>> Start SELECTED EXCERPT

May 13, 2013 Article Start Previous Page 4 of 4
 

Since integrating the Emitter system into core gameplay, we've gone back and repeated this process for the clan functionality several times, each time tweaking usability or giving our players more control over their clan. The procedure we used for developing this feature is more or less the same way we do with everything -- listen, brainstorm, work until we think it's perfect, get told we're wrong, fix it until it's right, launch.

While there is nothing particularly unique about this production cycle within the industry, the pace at which we do it is dizzying. The non-linear communication somehow works, and you never end up getting the feeling that you're a cog on an assembly line.

An added advantage is that the speed at which we implement new features buys us a lot of extra time to experiment. If something doesn't work, that's okay -- we can just go back and take an old idea in a different direction. We also have the time to go back and tie the story around the feature or content more deeply, or improve some of the artwork, until we really pin down the result we want. The most rewarding part is that with social gaming you can see the audience response to all of this within minutes, and then can immediately go back and make adjustments. It's a bit like fine-tuning the engine on a jet fighter... while it's going at Mach 2 in a dogfight.

The Result

We encourage fellow developers to be unique. We didn't reach global success until we started to think outside the box. We were one of the first social network gaming companies to really start integrating sound production, 3D graphics and storyline with our games. By themselves, those elements are not anything revolutionary in gaming, but by spending the time to develop real characters, to tell real stories, and to invest in quality artwork, we are able to immerse people in a way they hadn't come to expect in this medium. With each of our new titles we're able to build on this experience and make it better.

>> End SELECTED EXCERPT

» STATED TASK 1
Please rescale the records from the line containing "The width and height of the screenshot is (950, 568)." down to the line containing "[x=100, y=130]", both lines included, multiplying each coordinate in the answers by 1.2 and rounding to whole numbers with halves rounded up. Reproduce only those lines, with the requests unchanged.
The records below are unrelated to the article above.

>> Start RECORDS

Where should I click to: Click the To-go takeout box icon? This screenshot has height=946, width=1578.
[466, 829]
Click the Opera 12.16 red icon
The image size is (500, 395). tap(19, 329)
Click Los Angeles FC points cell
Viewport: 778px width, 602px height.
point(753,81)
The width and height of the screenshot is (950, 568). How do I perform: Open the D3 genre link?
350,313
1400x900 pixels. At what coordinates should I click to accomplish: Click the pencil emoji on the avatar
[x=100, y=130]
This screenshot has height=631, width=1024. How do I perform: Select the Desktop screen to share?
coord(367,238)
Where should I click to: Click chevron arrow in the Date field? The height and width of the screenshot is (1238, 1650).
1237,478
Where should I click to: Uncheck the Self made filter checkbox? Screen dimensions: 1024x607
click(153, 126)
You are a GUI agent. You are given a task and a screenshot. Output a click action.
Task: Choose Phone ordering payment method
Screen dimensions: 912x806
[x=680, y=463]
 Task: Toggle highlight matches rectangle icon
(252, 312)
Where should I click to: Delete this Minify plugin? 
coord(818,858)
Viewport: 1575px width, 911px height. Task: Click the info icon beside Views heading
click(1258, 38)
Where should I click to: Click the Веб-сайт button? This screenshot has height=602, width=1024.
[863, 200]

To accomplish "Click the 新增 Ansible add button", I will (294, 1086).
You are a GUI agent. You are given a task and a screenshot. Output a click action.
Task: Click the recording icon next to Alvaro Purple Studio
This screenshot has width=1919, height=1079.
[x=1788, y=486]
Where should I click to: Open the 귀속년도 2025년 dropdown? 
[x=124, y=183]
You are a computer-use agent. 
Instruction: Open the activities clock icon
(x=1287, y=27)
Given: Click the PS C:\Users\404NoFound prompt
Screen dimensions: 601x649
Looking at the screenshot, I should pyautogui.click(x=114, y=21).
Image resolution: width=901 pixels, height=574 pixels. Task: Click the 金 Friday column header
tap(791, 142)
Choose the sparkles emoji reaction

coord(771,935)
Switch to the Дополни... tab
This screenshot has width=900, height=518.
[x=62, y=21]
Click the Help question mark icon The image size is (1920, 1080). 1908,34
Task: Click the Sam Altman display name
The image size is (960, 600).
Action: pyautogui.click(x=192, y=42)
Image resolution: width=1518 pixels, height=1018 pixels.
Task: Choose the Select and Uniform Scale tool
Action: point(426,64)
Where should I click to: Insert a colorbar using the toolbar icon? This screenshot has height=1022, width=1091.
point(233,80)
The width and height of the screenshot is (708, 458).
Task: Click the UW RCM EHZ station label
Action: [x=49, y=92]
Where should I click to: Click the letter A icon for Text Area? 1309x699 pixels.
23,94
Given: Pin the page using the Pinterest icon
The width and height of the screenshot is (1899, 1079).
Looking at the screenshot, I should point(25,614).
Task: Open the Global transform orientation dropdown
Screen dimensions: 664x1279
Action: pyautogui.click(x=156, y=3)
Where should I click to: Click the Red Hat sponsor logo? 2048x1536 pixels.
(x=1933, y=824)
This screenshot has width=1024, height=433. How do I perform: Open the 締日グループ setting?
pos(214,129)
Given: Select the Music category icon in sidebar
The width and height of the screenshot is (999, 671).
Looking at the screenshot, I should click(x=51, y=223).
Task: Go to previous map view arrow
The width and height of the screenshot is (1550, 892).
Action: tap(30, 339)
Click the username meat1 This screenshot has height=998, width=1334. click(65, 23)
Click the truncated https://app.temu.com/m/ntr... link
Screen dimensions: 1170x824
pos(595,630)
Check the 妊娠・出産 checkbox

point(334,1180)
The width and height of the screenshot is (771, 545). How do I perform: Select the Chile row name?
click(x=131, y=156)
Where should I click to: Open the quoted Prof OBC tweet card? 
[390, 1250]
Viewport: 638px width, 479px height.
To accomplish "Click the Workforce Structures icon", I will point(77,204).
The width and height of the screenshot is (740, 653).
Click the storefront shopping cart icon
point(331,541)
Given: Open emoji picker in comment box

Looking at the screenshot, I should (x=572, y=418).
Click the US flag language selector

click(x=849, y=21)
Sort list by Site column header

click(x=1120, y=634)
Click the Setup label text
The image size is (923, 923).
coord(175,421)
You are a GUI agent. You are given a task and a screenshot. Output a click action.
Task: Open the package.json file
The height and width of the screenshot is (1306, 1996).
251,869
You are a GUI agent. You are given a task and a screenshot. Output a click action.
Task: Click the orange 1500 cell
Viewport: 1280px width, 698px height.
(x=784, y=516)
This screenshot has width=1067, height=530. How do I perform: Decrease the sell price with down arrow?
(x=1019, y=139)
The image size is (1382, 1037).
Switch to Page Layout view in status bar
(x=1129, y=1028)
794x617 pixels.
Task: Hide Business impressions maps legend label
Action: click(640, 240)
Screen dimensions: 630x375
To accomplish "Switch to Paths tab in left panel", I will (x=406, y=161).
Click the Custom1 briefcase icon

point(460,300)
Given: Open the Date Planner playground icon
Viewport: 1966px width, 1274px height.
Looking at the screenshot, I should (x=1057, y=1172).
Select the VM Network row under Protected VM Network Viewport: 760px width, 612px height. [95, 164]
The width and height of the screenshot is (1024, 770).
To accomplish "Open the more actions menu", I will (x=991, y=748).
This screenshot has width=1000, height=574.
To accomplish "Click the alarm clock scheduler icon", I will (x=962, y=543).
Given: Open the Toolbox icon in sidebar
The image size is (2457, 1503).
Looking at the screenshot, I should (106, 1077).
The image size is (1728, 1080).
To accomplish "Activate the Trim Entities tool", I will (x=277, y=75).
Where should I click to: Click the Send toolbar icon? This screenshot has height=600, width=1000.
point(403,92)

>> End RECORDS

» STATED TASK 2
Answer these questions on the article:
(a) What does the article compare fine-tuning a social game to?
(b) How soon can the audience response be seen with social gaming?
(c) Which three things were they among the first social network gaming companies to integrate into their games?

» WORKED SOLUTION 1
The width and height of the screenshot is (950, 568). How do I perform: Open the D3 genre link?
420,376
1400x900 pixels. At what coordinates should I click to accomplish: Click the pencil emoji on the avatar
[x=120, y=156]

» WORKED SOLUTION 2
(a) Fine-tuning the engine on a jet fighter while it's going at Mach 2 in a dogfight.
(b) Within minutes.
(c) Sound production, 3D graphics and storyline.